DATA LISTING:

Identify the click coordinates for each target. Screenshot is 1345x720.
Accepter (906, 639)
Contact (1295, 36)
==
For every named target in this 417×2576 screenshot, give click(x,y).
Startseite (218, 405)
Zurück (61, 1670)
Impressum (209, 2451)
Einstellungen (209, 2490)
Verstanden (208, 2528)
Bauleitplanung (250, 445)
* * *
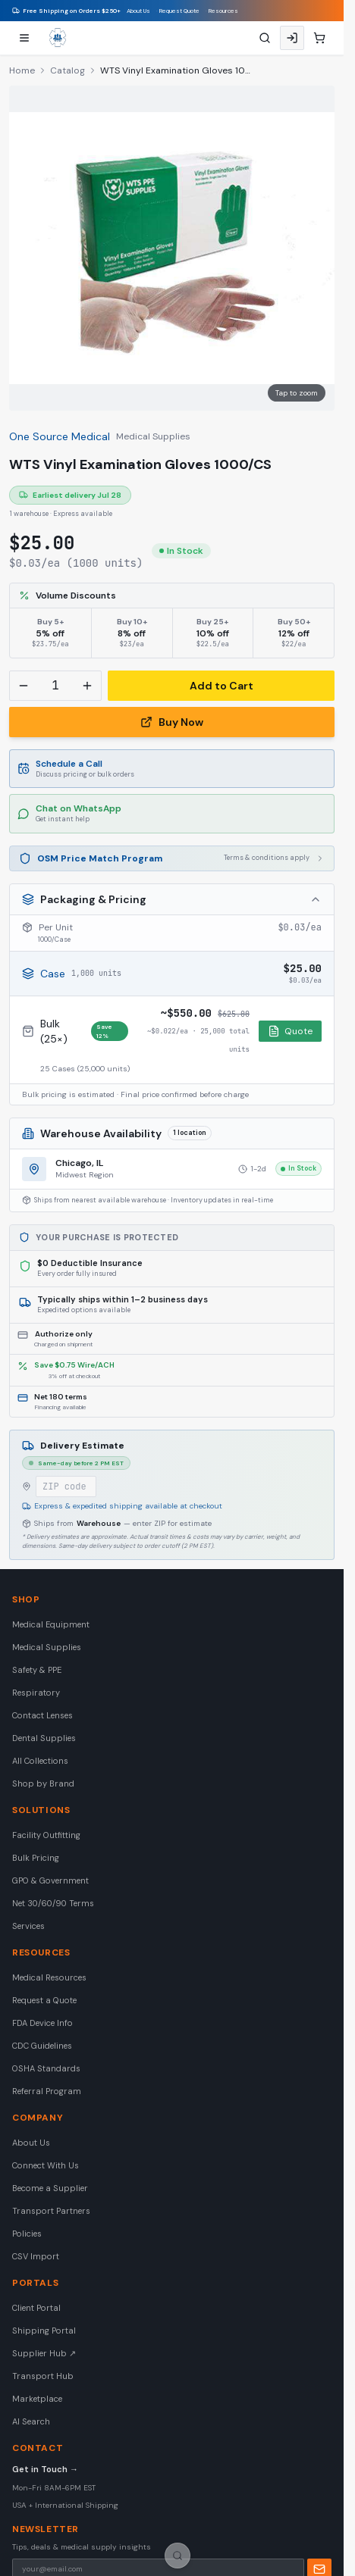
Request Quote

BRIEF: Return every line of the data above that contains the string "target". Treat uppercase and lowercase letters as different.

EXERCISE OUTPUT:
Identify the click coordinates for each target. Screenshot is 1345x720.
For every named target in this 417×2576 screenshot, give click(x,y).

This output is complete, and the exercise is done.